= Herbert A. Friedman =

American rabbi

Herbert A. Friedman (1918–2008) was an American Reform rabbi who served as the CEO of the United Jewish Appeal and was the founding president of the Wexner Foundation. He inspired the Wexner Heritage Program seminars, which have now been educating Jewish community leaders for over two decades. He co-founded the foundation in 1985 with Leslie Wexner, chairman of Limited Brands, and served for a decade as president. For more than two decades before that he was executive chairman of the national United Jewish Appeal, where he designed and led the missions to Israel that became the basis for much of the American Jewish community's support for Israel.

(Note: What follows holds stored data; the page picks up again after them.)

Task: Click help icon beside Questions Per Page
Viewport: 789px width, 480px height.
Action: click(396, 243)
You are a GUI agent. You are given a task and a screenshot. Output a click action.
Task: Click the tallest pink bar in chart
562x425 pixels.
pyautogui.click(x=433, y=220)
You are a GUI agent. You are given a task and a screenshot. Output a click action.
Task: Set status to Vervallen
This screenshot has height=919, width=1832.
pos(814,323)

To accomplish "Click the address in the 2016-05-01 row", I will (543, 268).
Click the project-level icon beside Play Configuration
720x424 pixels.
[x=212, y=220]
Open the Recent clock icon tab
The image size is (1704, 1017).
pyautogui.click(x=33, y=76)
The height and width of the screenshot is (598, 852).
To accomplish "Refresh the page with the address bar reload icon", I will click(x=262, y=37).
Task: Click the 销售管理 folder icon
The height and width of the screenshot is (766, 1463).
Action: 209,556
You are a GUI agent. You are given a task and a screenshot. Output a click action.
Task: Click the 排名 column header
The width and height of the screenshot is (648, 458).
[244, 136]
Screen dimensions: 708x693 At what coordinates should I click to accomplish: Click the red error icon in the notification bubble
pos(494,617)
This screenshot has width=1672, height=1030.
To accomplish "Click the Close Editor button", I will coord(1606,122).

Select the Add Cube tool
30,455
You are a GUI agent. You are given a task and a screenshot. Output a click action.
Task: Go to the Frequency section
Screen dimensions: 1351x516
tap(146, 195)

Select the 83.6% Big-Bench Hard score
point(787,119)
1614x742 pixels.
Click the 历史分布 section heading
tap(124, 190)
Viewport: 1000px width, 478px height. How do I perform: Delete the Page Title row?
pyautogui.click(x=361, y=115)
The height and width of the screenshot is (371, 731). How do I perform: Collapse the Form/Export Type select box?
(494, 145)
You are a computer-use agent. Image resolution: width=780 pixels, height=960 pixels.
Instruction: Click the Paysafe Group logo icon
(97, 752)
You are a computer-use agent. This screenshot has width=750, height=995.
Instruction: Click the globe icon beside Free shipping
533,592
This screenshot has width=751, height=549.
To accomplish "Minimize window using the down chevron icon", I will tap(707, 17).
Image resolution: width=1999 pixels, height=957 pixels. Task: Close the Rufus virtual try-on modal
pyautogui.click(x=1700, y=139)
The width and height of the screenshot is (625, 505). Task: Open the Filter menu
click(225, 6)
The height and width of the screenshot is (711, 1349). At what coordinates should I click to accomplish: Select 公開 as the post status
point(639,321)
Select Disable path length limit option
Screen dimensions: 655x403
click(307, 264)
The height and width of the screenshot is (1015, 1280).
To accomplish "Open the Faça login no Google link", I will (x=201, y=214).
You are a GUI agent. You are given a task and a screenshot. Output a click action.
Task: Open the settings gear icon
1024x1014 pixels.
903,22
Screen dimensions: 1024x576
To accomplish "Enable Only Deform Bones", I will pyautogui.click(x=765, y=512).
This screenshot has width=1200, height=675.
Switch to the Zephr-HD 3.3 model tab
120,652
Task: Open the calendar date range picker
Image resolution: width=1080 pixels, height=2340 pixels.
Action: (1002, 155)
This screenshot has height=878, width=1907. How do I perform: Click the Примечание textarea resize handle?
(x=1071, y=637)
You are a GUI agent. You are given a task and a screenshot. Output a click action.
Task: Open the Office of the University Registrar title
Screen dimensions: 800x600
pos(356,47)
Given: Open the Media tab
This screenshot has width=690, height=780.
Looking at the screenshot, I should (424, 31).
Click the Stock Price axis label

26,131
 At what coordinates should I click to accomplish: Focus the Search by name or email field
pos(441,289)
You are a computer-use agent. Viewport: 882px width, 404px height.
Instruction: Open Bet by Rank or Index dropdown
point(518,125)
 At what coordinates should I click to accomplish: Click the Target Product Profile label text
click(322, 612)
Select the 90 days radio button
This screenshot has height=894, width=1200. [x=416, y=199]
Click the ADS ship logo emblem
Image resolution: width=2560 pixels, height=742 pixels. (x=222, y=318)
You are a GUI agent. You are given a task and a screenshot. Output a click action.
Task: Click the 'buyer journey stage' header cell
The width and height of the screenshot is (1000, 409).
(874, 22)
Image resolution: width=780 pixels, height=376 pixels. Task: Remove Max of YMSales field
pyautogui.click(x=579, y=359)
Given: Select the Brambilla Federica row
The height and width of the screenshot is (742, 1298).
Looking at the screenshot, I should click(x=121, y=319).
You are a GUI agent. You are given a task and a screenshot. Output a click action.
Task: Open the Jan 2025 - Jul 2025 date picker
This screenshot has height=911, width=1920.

Friedman was born to poor immigrant parents in New Haven, Connecticut, in 1918, went to public schools, and was admitted to Yale, graduating in 1938. He worked as a short-order cook and on a factory line during and after college. He studied for the Reform rabbinate in New York and was posted to Denver's Temple Emanuel as assistant rabbi in 1943, but came into conflict with the community and other Reform rabbis over his intense Zionism.

He left to become a U.S. Army chaplain and at the end of World War II and later in collaboration with the Hagana (the nucleus of the Israeli Defense Forces) under David Ben-Gurion, he was deeply involved in rescuing Jewish refugees from displaced persons camps in Europe and in the immigration, legal and otherwise (Aliyah Bet), of many thousands of those Jews to Israel. When he returned to the U.S., in collaboration with the Irish Republican Army and its agents in North America, he ran guns and other weapons to Israel during its war for independence.

He served the United Jewish Appeal (precursor of today's United Jewish Communities/Federations of North America) from 1947 to 1982, including 17 years as CEO and executive vice-chairman. During his tenure as CEO, annual fundraising for Israel and other Jewish causes rose from $50 million to $450 million. These funds helped needy Jews throughout the world in addition to supporting Israel's immigration and social-welfare programs.

Friedman created the UJA Young Leadership Program, which prepared thousands of younger Jews for philanthropic leadership, and designed the now-common donor missions to Israel. The Wexner Heritage Foundation Seminars have gone beyond training for philanthropy to provide Jewish community leaders in mid-career with an intensive two-year education in all aspects of Judaism and Jewish civilization. Alumni have started Jewish schools and synagogues, written books, and served in the U.S. Congress, among other achievements.

In 1997, when a leading Holocaust historian, Deborah Lipstadt, was sued by David Irving for labeling him a Holocaust denier, Friedman raised some $2 million for a successful defense in the British courts; the defense required among other things proving that the Holocaust had happened.

Friedman also fought for causes not explicitly Jewish, as when he repeatedly spoke out, in the face of threats, against Senator Joseph McCarthy's campaign to root out alleged communists. He was known as a strong advocate for an increased role for women in Jewish leadership.

His 2001 autobiography, Roots of the Future, was praised by Israeli President Shimon Peres and author Leon Uris. In this book he stated his four core beliefs: in the distinctive identity of the Jewish people and their role in the betterment of all people; in their sacred claim to a homeland in Israel; in Judaism's religious, ethical and literary gifts to humanity; and, paradoxically, in the dispersal of the Jewish people across time and space as an integral part of their creative genius. Friedman died on March 31, 2008, at the age of 89.